Pour conclure un accord européen avant le G20 de Cannes, il a donc fallu inventer en urgence un nouveau mécanisme de levier qui ne soit pas fondé sur l’emprunt. La solution passa par un changement de logique. Au lieu de raisonner comme une banque, il fallait raisonner comme une assurance. Les compagnies d’assurance aussi bénéficient d’une sorte de levier. Imaginons un assureur automobile : la valeur du parc automobile qu’il assure est gigantesque. Cependant, si tous les jours il y a des accidents, il y a très peu de chances pour que toutes les automobiles qu’il assure connaissent un accident le même jour. Autrement dit, inutile de garder 5 milliard d’euros de réserve pour assurer un parc automobile d’une valeur de 5 milliards. Cette logique fonctionne également en finance. Le rehaussement de crédit consiste à garantir la solvabilité de nombreux emprunteurs en s’appuyant sur une réserve d’argent inférieure à la somme que l’on garantit. Comme pour l’assureur automobile, à partir du moment où tous les emprunteurs ne font pas défaut en même temps, 250 milliards d’euros suffisent largement à garantir un montant de dettes égale à 1000 milliards d’euros.

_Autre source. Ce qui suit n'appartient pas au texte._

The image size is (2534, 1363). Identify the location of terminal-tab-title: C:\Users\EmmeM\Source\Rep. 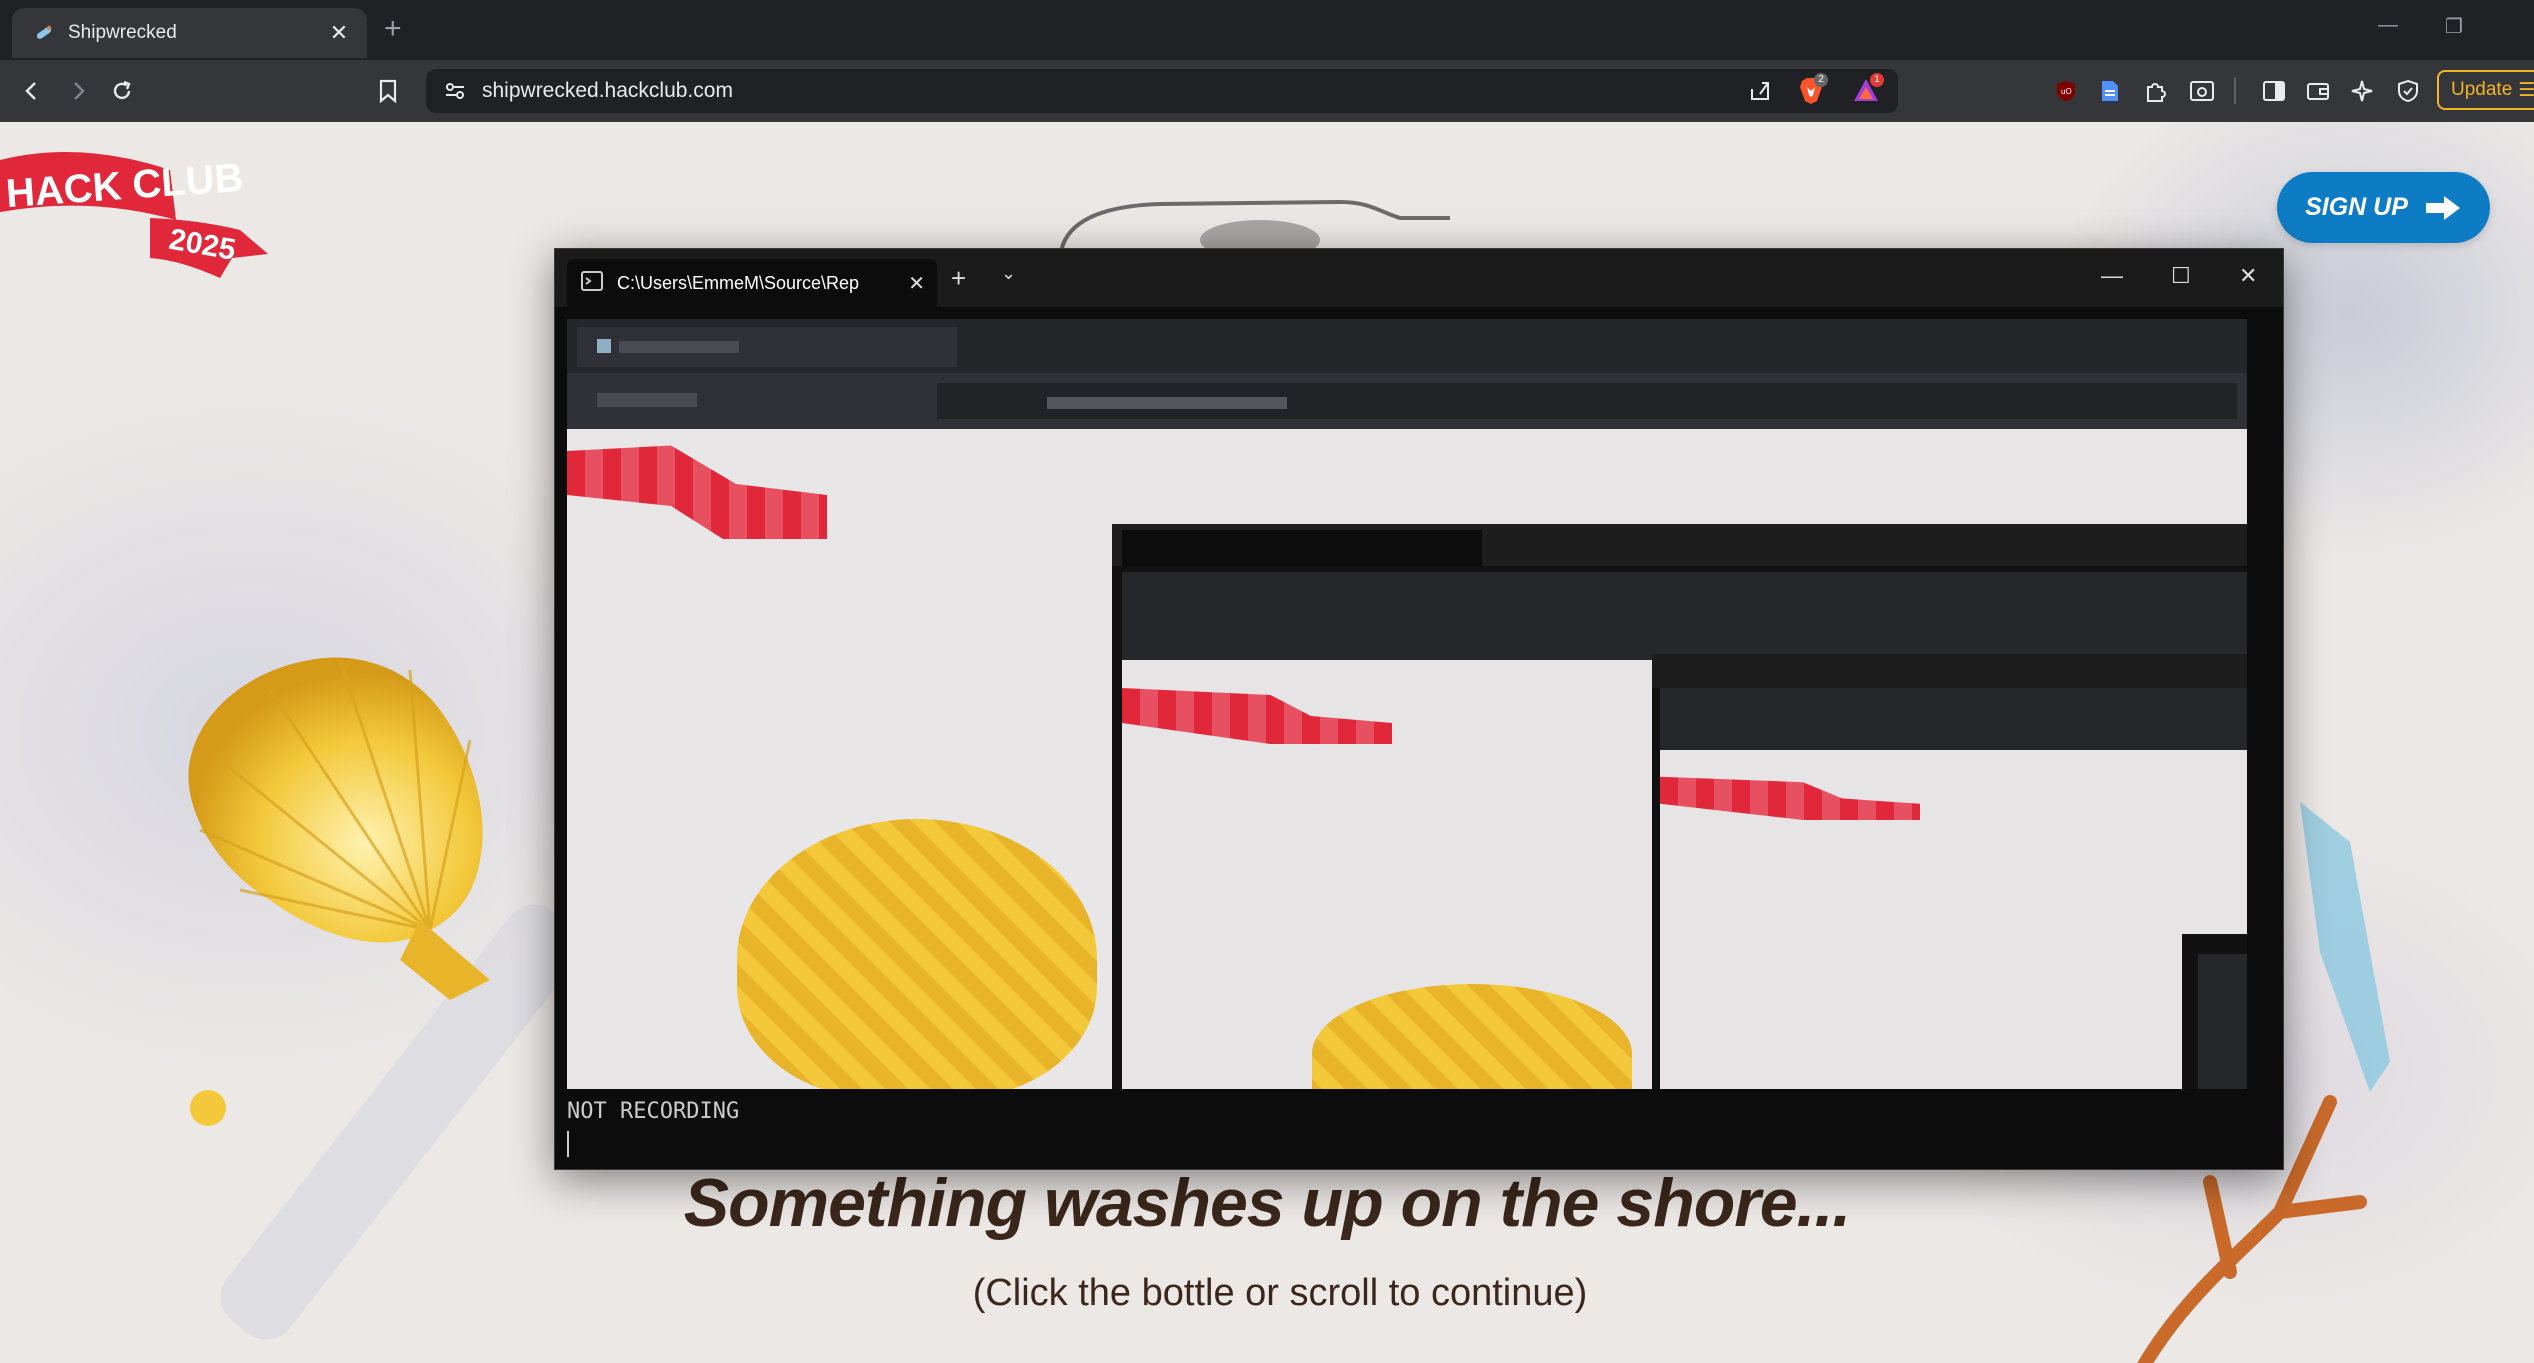
(738, 282).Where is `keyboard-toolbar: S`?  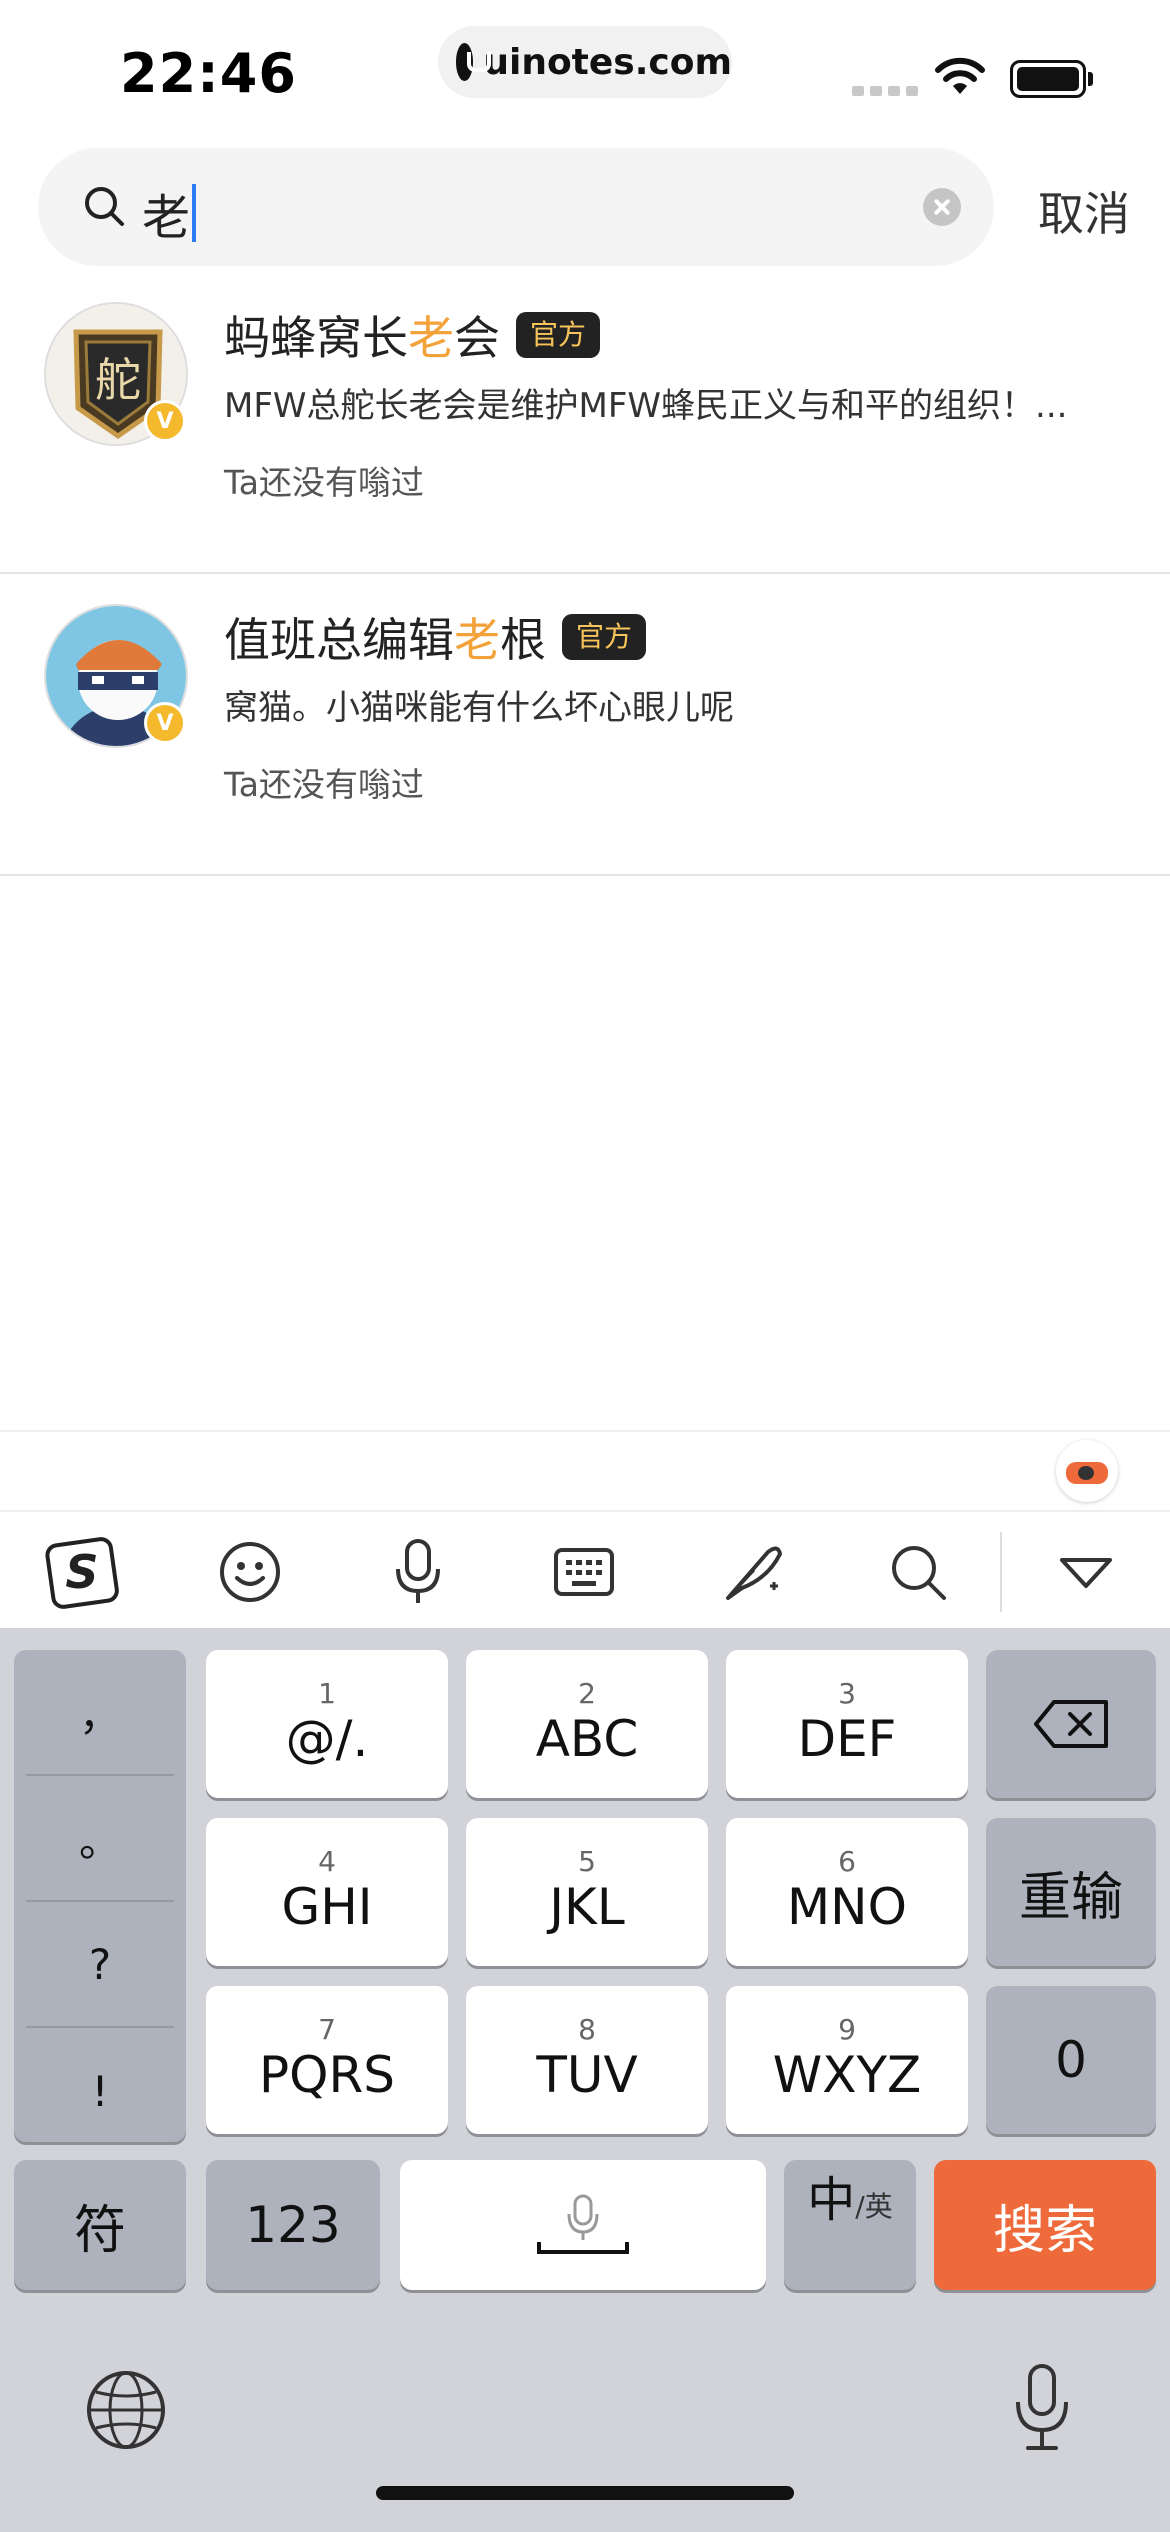 keyboard-toolbar: S is located at coordinates (585, 1569).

C’est ce mécanisme de rehaussement de crédit qui a permis l’accord européen du 27 octobre. Devant Jean-Pierre Pernaud, Nicolas Sarkozy pouvait ainsi parler de la « garantie » qu’apporte la France aux pays en difficulté. Bon pédagogue, mais mauvais assureur, le Président pensait sans doute sincèrement que ce qui fonctionnait pour l’automobile et pour les assureurs de créances fonctionnerait aussi pour la crise européenne. Or, ce n’est justement pas le cas : si l’Italie et ses 1900 milliards d’euros de dette publique devait faire défaut il est clair que ce ne sont pas les réserves du FESF qui vont rassurer les investisseurs. Par ailleurs, tous les pays fragiles connaissant des difficultés en même temps, on peut parier que si un effondrement arrive, il sera mécaniquement global. Pour les acheteurs d’obligations européennes, assurance ou non, le problème reste entier : soit les pays remboursent intégralement leur dette et le FESF n’aura rien à assurer du tout ; soit ils font défaut les uns après les autres, la zone euro éclate, et les 250 milliards mis en réserve ne seront de toute façon pas suffisants pour garantir quoi que ce soit de sérieux.
Pour les banques à qui l’on demande de bien vouloir acheter des obligations italiennes, le cas de la Grèce est exemplaire. Il prouve que les européens sont prêts à envisager la disparition d’une partie de la dette de l’un d’entre eux à leur seul détriment. Dans ce contexte, cette laborieuse réforme du FESF, conclue sur fond de mésentente franco-allemande, qui techniquement ne règle rien, a peu de chance d’être considérée autrement que comme une farce tragique, (comme le signale Paul Krugman).